U-S-A, U-S-A: The United States has yet to narrow its player options.
"We spent a fair amount of time going over player personnel," general manager Craig Patrick said, "but at this point that is all preliminary."
BREAKING THE CODE: USA Hockey still is smarting from an incident at Nagano, where some still unidentified players trashed their hotel rooms after their 4-1 loss to the Czech Republic.
"That situation, while disappointing and embarrassing, is over and maybe was blown a little out of proportion from what occurred there," executive director Doug Palazzari said. "We have no doubt our team will behave in the manner they generally do."
Players will sign a code of conduct. But director of player personnel Art Berglund admitted, "They did sign in Nagano."
PRACTICE MAKES PERFECT: USA coach Herb Brooks said he would like next season's All-Star Game in Los Angeles canceled so the American and Canadian Olympic teams can practice.
The All-Star game is Feb. 2. The Olympics begin Feb. 8.
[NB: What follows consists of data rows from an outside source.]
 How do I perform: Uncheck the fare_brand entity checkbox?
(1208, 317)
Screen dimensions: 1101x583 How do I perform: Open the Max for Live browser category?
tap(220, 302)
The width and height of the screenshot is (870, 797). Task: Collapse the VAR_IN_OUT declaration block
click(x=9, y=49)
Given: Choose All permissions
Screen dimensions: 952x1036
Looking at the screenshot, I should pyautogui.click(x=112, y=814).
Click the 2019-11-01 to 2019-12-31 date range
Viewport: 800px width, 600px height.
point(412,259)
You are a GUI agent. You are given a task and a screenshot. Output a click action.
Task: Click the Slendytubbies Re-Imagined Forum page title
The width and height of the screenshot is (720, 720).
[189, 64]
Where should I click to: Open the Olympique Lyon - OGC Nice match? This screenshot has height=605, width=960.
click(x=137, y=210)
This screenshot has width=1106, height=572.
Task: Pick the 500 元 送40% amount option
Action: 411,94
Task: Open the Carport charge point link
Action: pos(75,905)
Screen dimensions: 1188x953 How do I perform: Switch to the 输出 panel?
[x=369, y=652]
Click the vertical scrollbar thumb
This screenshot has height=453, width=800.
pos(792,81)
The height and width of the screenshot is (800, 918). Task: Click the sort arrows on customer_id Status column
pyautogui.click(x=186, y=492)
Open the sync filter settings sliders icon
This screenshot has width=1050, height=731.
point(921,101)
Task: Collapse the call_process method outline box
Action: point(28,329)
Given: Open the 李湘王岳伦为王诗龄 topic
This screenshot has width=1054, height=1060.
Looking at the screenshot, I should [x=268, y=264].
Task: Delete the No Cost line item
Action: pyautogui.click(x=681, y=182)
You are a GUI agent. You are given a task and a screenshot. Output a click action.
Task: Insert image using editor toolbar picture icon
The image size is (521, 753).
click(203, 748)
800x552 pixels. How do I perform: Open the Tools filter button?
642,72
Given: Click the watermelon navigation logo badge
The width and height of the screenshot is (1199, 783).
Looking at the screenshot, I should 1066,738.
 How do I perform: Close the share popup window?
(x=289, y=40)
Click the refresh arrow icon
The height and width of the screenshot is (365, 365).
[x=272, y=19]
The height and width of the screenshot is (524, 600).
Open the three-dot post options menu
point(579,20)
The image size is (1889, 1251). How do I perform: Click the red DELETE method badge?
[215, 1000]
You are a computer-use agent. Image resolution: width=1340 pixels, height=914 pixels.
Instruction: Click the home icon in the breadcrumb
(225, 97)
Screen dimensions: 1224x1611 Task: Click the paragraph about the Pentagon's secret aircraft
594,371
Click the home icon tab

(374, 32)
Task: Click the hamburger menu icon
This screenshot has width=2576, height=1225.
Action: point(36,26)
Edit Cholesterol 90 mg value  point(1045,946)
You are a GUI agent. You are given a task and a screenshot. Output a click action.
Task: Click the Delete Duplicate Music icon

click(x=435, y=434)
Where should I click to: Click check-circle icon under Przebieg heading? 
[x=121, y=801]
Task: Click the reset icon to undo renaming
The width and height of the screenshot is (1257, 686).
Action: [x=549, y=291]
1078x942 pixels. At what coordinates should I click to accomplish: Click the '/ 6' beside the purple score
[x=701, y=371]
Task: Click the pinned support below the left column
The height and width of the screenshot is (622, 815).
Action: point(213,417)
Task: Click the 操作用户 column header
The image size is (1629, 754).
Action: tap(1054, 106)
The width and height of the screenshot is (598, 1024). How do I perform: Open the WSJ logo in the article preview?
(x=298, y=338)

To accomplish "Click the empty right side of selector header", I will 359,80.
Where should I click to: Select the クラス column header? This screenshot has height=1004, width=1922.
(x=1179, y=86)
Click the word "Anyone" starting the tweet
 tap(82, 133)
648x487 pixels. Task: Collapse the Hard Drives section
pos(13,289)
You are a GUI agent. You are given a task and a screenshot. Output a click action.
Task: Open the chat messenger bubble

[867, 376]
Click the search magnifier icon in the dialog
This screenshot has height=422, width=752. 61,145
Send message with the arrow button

"I can understand where Herb is coming from," Gretzky said. "But the other side of it is the National Hockey League is something special, and the people in Los Angeles are looking forward to the All-Star Game. I don't think there's any possible way that gets bumped for any kind of Olympics."
Besides, any change needs to be approved by the NHL Players Association, and Stars wing Brett Hull said, "It's got no chance."
HOLDING THE LINE: Los Angeles is ninth in the Western Conference and doesn't see itself paying defenseman Rob Blake more than the five-year, $40-million contract offered. Blake wants $45-million.
"Do you spend that much money to be the ninth-place team in the Western Conference?" Kings president Tim Leiweke said. "As everyone knows, we have a very strong opinion, and that is that we'd love to keep him. Just to maintain where we are today, and take another $5-million hit on our payroll -- which has doubled in the last four years -- we're not going to play that game."
Said Blake: "I think if a deal was going to get done, it would have gotten done before this."
ODDS AND ENDS: The Panthers said no player is untouchable, including Pavel Bure. ... After a 10-5 December, the Thrashers have gone 1-12-3-1. ... When Bill Guerin was traded from the Oilers to the Bruins for Anson Carter, most felt Edmonton got the best of the deal. Not so fast. Guerin has 26 points in 34 games for Boston. Carter has 24 points in 36 games for the Oilers. Guerin has 15 goals, Carter 12.
-- Information from other news organizations was used in this report.